*** Information given ***

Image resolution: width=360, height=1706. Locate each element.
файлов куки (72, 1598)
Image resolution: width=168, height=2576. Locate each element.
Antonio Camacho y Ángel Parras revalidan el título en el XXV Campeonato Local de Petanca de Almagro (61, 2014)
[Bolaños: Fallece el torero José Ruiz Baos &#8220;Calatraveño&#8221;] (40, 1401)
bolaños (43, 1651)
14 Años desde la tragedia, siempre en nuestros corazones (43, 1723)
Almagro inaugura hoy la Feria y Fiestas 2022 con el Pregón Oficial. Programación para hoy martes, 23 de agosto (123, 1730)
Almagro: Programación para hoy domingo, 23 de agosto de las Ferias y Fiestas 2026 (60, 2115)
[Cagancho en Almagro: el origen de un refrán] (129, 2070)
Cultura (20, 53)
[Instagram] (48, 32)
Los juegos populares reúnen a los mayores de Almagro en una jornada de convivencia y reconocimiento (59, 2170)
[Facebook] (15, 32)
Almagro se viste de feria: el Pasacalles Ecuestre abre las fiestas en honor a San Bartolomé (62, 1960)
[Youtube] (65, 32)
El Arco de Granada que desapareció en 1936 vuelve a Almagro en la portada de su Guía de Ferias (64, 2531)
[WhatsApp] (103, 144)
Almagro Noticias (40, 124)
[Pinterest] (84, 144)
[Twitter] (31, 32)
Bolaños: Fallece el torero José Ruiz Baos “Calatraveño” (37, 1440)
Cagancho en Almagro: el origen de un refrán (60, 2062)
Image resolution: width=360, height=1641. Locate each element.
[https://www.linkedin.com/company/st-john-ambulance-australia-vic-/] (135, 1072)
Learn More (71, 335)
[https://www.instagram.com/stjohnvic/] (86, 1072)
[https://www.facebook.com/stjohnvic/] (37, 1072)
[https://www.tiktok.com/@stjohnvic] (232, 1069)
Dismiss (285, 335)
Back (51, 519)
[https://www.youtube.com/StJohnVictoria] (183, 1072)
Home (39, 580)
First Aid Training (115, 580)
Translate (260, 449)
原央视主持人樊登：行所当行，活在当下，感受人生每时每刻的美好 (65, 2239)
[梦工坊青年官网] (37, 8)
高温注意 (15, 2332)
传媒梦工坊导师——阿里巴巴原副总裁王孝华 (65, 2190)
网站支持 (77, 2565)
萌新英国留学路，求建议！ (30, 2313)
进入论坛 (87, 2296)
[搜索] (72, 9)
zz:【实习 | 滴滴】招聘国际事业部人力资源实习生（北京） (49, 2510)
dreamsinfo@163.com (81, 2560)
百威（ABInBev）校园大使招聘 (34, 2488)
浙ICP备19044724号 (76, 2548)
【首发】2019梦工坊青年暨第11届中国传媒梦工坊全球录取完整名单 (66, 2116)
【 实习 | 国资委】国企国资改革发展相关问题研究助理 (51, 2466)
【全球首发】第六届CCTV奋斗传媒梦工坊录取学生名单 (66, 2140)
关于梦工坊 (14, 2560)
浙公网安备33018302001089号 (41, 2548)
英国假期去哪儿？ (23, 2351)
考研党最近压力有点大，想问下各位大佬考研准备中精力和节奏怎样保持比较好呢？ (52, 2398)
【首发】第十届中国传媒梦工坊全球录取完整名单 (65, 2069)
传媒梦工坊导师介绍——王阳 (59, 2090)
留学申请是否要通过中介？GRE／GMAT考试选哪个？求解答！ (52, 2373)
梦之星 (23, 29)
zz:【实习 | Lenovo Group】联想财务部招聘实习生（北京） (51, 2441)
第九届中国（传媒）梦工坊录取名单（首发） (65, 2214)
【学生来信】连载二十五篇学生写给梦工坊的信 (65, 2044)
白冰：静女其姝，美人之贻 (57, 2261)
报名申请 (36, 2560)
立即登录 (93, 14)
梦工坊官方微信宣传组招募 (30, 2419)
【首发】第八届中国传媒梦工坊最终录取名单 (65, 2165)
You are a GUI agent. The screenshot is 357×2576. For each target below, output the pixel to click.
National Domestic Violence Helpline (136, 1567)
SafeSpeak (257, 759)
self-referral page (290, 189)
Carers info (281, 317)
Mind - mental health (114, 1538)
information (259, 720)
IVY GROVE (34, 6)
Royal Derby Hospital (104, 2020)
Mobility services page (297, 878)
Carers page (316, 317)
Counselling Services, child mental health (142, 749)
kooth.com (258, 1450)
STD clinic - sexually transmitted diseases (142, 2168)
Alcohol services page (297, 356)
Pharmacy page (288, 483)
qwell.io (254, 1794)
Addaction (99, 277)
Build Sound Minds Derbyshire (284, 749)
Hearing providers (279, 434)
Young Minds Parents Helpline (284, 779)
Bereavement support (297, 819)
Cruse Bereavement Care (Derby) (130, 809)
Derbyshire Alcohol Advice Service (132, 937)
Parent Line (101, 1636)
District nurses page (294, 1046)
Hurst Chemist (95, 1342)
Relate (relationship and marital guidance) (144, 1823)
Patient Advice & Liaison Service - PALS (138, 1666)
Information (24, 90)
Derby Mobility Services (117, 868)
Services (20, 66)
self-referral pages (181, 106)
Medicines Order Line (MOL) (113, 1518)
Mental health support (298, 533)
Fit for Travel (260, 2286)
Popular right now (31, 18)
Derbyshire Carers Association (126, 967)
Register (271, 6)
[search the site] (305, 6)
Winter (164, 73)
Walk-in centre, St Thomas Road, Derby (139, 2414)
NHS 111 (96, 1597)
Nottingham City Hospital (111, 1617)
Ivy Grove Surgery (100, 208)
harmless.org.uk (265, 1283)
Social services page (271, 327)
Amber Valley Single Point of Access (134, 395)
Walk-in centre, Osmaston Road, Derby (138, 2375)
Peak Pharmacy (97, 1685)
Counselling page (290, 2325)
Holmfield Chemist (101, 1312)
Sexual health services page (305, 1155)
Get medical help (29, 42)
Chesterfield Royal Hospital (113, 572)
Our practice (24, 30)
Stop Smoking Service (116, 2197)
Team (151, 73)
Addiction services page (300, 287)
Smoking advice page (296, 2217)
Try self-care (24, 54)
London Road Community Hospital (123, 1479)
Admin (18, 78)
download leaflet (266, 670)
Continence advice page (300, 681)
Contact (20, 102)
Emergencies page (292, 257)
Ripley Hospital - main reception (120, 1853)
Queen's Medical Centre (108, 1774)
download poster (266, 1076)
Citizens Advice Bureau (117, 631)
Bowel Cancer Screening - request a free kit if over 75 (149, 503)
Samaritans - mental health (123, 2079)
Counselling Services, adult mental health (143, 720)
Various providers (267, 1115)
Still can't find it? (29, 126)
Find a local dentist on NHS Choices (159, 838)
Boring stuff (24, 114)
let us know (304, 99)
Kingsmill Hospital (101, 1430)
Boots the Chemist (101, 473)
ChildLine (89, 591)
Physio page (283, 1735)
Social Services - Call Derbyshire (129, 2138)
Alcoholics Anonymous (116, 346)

*** End of Information given ***

What to work on
Your reply must consist of the entire listing, repeated word for word.

Exercise result
Image resolution: width=360, height=1706. Locate each element.
файлов куки (72, 1598)
Image resolution: width=168, height=2576. Locate each element.
Antonio Camacho y Ángel Parras revalidan el título en el XXV Campeonato Local de Petanca de Almagro (61, 2014)
[Bolaños: Fallece el torero José Ruiz Baos &#8220;Calatraveño&#8221;] (40, 1401)
bolaños (43, 1651)
14 Años desde la tragedia, siempre en nuestros corazones (43, 1723)
Almagro inaugura hoy la Feria y Fiestas 2022 con el Pregón Oficial. Programación para hoy martes, 23 de agosto (123, 1730)
Almagro: Programación para hoy domingo, 23 de agosto de las Ferias y Fiestas 2026 (60, 2115)
[Cagancho en Almagro: el origen de un refrán] (129, 2070)
Cultura (20, 53)
[Instagram] (48, 32)
Los juegos populares reúnen a los mayores de Almagro en una jornada de convivencia y reconocimiento (59, 2170)
[Facebook] (15, 32)
Almagro se viste de feria: el Pasacalles Ecuestre abre las fiestas en honor a San Bartolomé (62, 1960)
[Youtube] (65, 32)
El Arco de Granada que desapareció en 1936 vuelve a Almagro en la portada de su Guía de Ferias (64, 2531)
[WhatsApp] (103, 144)
Almagro Noticias (40, 124)
[Pinterest] (84, 144)
[Twitter] (31, 32)
Bolaños: Fallece el torero José Ruiz Baos “Calatraveño” (37, 1440)
Cagancho en Almagro: el origen de un refrán (60, 2062)
Image resolution: width=360, height=1641. Locate each element.
[https://www.linkedin.com/company/st-john-ambulance-australia-vic-/] (135, 1072)
Learn More (71, 335)
[https://www.instagram.com/stjohnvic/] (86, 1072)
[https://www.facebook.com/stjohnvic/] (37, 1072)
[https://www.tiktok.com/@stjohnvic] (232, 1069)
Dismiss (285, 335)
Back (51, 519)
[https://www.youtube.com/StJohnVictoria] (183, 1072)
Home (39, 580)
First Aid Training (115, 580)
Translate (260, 449)
原央视主持人樊登：行所当行，活在当下，感受人生每时每刻的美好 (65, 2239)
[梦工坊青年官网] (37, 8)
高温注意 (15, 2332)
传媒梦工坊导师——阿里巴巴原副总裁王孝华 (65, 2190)
网站支持 (77, 2565)
萌新英国留学路，求建议！ (30, 2313)
进入论坛 (87, 2296)
[搜索] (72, 9)
zz:【实习 | 滴滴】招聘国际事业部人力资源实习生（北京） (49, 2510)
dreamsinfo@163.com (81, 2560)
百威（ABInBev）校园大使招聘 (34, 2488)
浙ICP备19044724号 (76, 2548)
【首发】2019梦工坊青年暨第11届中国传媒梦工坊全球录取完整名单 (66, 2116)
【 实习 | 国资委】国企国资改革发展相关问题研究助理 (51, 2466)
【全球首发】第六届CCTV奋斗传媒梦工坊录取学生名单 (66, 2140)
关于梦工坊 (14, 2560)
浙公网安备33018302001089号 (41, 2548)
英国假期去哪儿？ (23, 2351)
考研党最近压力有点大，想问下各位大佬考研准备中精力和节奏怎样保持比较好呢？ (52, 2398)
【首发】第十届中国传媒梦工坊全球录取完整名单 (65, 2069)
传媒梦工坊导师介绍——王阳 (59, 2090)
留学申请是否要通过中介？GRE／GMAT考试选哪个？求解答！ (52, 2373)
梦之星 (23, 29)
zz:【实习 | Lenovo Group】联想财务部招聘实习生（北京） (51, 2441)
第九届中国（传媒）梦工坊录取名单（首发） (65, 2214)
【学生来信】连载二十五篇学生写给梦工坊的信 (65, 2044)
白冰：静女其姝，美人之贻 (57, 2261)
报名申请 (36, 2560)
立即登录 (93, 14)
梦工坊官方微信宣传组招募 (30, 2419)
【首发】第八届中国传媒梦工坊最终录取名单 (65, 2165)
You are a GUI agent. The screenshot is 357×2576. For each target below, output the pixel to click.
National Domestic Violence Helpline (136, 1567)
SafeSpeak (257, 759)
self-referral page (290, 189)
Carers info (281, 317)
Mind - mental health (114, 1538)
information (259, 720)
IVY GROVE (34, 6)
Royal Derby Hospital (104, 2020)
Mobility services page (297, 878)
Carers page (316, 317)
Counselling Services, child mental health (142, 749)
kooth.com (258, 1450)
STD clinic - sexually transmitted diseases (142, 2168)
Alcohol services page (297, 356)
Pharmacy page (288, 483)
qwell.io (254, 1794)
Addaction (99, 277)
Build Sound Minds Derbyshire (284, 749)
Hearing providers (279, 434)
Young Minds Parents Helpline (284, 779)
Bereavement support (297, 819)
Cruse Bereavement Care (Derby) (130, 809)
Derbyshire Alcohol Advice Service (132, 937)
Parent Line (101, 1636)
District nurses page (294, 1046)
Hurst Chemist (95, 1342)
Relate (relationship and marital guidance) (144, 1823)
Patient Advice & Liaison Service - PALS (138, 1666)
Information (24, 90)
Derby Mobility Services (117, 868)
Services (20, 66)
self-referral pages (181, 106)
Medicines Order Line (MOL) (113, 1518)
Mental health support (298, 533)
Fit for Travel (260, 2286)
Popular right now (31, 18)
Derbyshire Carers Association (126, 967)
Register (271, 6)
[search the site] (305, 6)
Winter (164, 73)
Walk-in centre, St Thomas Road, Derby (139, 2414)
NHS 111 (96, 1597)
Nottingham City Hospital (111, 1617)
Ivy Grove Surgery (100, 208)
harmless.org.uk (265, 1283)
Social services page (271, 327)
Amber Valley Single Point of Access (134, 395)
Walk-in centre, Osmaston Road, Derby (138, 2375)
Peak Pharmacy (97, 1685)
Counselling page (290, 2325)
Holmfield Chemist (101, 1312)
Sexual health services page (305, 1155)
Get medical help (29, 42)
Chesterfield Royal Hospital (113, 572)
Our practice (24, 30)
Stop Smoking Service (116, 2197)
Team (151, 73)
Addiction services page (300, 287)
Smoking advice page (296, 2217)
Try self-care (24, 54)
London Road Community Hospital (123, 1479)
Admin (18, 78)
download leaflet (266, 670)
Continence advice page (300, 681)
Contact (20, 102)
Emergencies page (292, 257)
Ripley Hospital - main reception (120, 1853)
Queen's Medical Centre (108, 1774)
download poster (266, 1076)
Citizens Advice Bureau (117, 631)
Bowel Cancer Screening - request a free kit if over 75 (149, 503)
Samaritans - mental health (123, 2079)
Counselling Services, adult mental health (143, 720)
Various providers (267, 1115)
Still can't find it? (29, 126)
Find a local dentist on NHS Choices (159, 838)
Boring stuff (24, 114)
let us know (304, 99)
Kingsmill Hospital (101, 1430)
Boots the Chemist (101, 473)
ChildLine (89, 591)
Physio page (283, 1735)
Social Services - Call Derbyshire (129, 2138)
Alcoholics Anonymous (116, 346)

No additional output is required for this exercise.